◆ **Directions**: Pull every line containing the word "will" from the records.

Stored data entries:
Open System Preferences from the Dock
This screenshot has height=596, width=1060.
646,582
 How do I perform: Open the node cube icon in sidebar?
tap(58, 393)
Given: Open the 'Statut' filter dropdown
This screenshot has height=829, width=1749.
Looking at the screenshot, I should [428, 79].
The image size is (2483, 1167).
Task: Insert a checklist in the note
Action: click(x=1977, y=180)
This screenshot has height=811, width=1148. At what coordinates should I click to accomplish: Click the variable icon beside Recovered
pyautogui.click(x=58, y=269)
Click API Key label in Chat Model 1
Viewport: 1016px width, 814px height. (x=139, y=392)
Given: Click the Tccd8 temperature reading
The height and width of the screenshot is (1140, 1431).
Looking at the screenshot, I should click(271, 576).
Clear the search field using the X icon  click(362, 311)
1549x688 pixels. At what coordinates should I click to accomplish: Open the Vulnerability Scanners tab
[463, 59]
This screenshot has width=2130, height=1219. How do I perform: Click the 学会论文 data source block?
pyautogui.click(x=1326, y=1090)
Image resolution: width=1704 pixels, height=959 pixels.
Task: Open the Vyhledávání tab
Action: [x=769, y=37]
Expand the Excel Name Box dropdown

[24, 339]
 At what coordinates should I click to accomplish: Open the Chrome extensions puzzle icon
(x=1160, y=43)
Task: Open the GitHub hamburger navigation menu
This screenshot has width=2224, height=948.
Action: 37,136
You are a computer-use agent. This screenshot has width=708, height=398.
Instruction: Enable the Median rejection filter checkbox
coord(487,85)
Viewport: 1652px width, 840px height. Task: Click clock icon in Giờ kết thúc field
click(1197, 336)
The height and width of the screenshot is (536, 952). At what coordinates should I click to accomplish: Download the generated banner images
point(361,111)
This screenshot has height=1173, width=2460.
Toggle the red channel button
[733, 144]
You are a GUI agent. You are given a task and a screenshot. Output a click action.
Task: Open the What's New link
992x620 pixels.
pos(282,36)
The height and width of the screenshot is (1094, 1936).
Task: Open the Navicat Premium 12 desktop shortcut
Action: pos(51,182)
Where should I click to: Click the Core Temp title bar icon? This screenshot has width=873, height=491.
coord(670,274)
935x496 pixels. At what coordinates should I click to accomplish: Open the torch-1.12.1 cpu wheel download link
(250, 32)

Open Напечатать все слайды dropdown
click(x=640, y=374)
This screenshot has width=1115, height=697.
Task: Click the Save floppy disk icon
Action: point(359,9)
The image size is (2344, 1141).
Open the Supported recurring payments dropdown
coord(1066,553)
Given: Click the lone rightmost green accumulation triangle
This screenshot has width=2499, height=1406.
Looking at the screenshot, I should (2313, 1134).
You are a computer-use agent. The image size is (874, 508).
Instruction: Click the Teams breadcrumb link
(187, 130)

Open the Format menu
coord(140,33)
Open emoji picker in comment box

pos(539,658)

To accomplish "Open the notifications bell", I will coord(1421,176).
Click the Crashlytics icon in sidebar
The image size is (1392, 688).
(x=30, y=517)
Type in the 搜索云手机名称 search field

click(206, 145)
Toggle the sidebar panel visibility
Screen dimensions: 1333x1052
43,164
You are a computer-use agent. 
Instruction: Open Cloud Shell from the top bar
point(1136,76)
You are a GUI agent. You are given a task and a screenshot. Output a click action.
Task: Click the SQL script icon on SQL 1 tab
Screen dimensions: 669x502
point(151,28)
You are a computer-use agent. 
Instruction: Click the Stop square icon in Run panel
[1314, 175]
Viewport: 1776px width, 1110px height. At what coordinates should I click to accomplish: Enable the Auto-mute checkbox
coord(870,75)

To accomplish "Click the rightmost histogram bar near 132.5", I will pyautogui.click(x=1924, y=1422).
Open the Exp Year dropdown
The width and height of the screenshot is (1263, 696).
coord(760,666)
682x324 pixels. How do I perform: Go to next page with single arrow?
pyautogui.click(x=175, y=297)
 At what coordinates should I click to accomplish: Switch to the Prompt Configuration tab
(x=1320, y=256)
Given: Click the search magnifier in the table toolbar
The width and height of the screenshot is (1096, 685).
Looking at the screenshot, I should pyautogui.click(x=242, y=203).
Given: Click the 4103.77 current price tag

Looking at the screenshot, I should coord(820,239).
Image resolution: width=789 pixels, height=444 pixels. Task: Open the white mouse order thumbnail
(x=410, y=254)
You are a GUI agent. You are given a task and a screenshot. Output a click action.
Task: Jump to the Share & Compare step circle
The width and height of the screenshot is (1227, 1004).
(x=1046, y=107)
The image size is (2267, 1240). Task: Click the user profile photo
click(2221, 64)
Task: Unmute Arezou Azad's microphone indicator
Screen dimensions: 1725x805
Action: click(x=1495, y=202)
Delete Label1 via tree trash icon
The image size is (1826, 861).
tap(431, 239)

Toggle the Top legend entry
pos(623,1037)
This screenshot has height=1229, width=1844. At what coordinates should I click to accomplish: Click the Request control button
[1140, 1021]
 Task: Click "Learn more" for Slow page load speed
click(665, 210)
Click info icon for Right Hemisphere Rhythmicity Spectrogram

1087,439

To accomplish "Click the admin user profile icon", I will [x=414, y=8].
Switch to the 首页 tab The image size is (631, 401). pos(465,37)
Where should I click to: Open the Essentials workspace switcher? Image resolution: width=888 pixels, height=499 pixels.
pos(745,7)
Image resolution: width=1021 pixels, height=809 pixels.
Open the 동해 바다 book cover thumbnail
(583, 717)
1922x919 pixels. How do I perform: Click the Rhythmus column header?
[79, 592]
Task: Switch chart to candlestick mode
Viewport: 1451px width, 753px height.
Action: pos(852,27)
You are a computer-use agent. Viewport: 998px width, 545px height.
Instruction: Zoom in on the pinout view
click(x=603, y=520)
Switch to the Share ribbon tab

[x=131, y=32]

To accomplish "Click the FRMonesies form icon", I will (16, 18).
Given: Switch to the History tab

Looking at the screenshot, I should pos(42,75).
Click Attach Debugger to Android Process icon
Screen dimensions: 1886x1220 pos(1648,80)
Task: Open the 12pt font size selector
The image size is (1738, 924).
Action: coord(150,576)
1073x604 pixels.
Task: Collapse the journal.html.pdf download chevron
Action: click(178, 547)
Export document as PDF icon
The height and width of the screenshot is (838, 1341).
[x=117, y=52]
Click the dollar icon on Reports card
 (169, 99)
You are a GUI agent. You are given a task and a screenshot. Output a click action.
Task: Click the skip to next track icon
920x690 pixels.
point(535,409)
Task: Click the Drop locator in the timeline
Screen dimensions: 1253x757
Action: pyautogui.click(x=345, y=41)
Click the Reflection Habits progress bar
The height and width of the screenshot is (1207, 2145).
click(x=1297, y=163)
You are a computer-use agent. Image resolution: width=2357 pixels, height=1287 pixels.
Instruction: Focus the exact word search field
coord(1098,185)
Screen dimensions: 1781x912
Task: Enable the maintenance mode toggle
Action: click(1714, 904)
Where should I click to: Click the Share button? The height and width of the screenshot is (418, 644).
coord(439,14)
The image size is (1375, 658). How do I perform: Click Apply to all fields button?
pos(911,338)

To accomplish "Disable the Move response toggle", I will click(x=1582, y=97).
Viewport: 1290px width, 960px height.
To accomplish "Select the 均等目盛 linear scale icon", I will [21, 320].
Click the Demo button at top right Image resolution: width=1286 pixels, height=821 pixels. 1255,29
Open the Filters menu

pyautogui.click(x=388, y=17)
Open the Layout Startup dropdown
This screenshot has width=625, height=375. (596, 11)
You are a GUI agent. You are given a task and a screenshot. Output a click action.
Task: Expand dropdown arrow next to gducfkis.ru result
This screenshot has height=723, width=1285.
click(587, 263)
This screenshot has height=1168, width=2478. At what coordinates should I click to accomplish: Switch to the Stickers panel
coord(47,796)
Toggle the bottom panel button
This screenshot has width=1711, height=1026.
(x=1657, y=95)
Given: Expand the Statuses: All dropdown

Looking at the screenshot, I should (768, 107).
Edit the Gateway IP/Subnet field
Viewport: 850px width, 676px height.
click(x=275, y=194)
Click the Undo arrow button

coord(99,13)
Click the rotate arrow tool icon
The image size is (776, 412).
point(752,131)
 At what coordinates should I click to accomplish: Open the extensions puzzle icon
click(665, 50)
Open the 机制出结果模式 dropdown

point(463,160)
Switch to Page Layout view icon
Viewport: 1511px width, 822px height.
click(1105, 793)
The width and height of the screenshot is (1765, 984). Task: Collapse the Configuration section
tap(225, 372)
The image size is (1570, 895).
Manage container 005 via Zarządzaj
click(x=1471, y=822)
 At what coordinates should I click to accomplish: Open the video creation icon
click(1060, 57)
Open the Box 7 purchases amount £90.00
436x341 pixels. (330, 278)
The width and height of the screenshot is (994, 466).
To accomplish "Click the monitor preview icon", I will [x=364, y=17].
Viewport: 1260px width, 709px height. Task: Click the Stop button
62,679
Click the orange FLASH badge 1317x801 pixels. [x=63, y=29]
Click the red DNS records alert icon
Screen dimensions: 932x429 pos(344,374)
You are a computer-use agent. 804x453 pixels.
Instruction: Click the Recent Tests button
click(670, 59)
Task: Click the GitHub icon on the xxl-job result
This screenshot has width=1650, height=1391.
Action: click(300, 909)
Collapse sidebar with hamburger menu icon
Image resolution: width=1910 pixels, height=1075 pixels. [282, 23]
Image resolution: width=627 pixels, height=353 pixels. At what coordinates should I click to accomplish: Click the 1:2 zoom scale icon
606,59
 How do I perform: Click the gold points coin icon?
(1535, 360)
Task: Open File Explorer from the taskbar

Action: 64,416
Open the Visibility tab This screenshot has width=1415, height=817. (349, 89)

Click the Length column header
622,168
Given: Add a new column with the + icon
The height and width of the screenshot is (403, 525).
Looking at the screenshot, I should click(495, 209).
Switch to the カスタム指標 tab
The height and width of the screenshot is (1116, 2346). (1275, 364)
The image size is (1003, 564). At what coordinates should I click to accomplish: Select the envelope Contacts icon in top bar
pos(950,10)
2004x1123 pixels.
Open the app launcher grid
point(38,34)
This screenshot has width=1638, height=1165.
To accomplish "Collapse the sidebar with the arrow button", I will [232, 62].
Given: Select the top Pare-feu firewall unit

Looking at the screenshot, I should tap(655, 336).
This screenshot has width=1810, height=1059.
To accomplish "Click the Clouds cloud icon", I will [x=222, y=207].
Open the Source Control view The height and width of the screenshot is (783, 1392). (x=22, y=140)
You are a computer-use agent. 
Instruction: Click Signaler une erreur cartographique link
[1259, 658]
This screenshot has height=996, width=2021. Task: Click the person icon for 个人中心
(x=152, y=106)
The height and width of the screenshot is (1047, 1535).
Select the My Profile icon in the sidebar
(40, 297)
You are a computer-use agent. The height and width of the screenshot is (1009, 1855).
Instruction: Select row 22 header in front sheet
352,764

◆ **Result of the task**:
To accomplish "Open the notifications bell", I will coord(1421,176).
To accomplish "Click the rightmost histogram bar near 132.5", I will pyautogui.click(x=1924, y=1422).
To accomplish "Click the admin user profile icon", I will [x=414, y=8].
To accomplish "Click the FRMonesies form icon", I will (16, 18).
To accomplish "Disable the Move response toggle", I will click(x=1582, y=97).
To accomplish "Select the 均等目盛 linear scale icon", I will [21, 320].
To accomplish "Click the monitor preview icon", I will [x=364, y=17].
To accomplish "Collapse the sidebar with the arrow button", I will [232, 62].
To accomplish "Click the Clouds cloud icon", I will [x=222, y=207].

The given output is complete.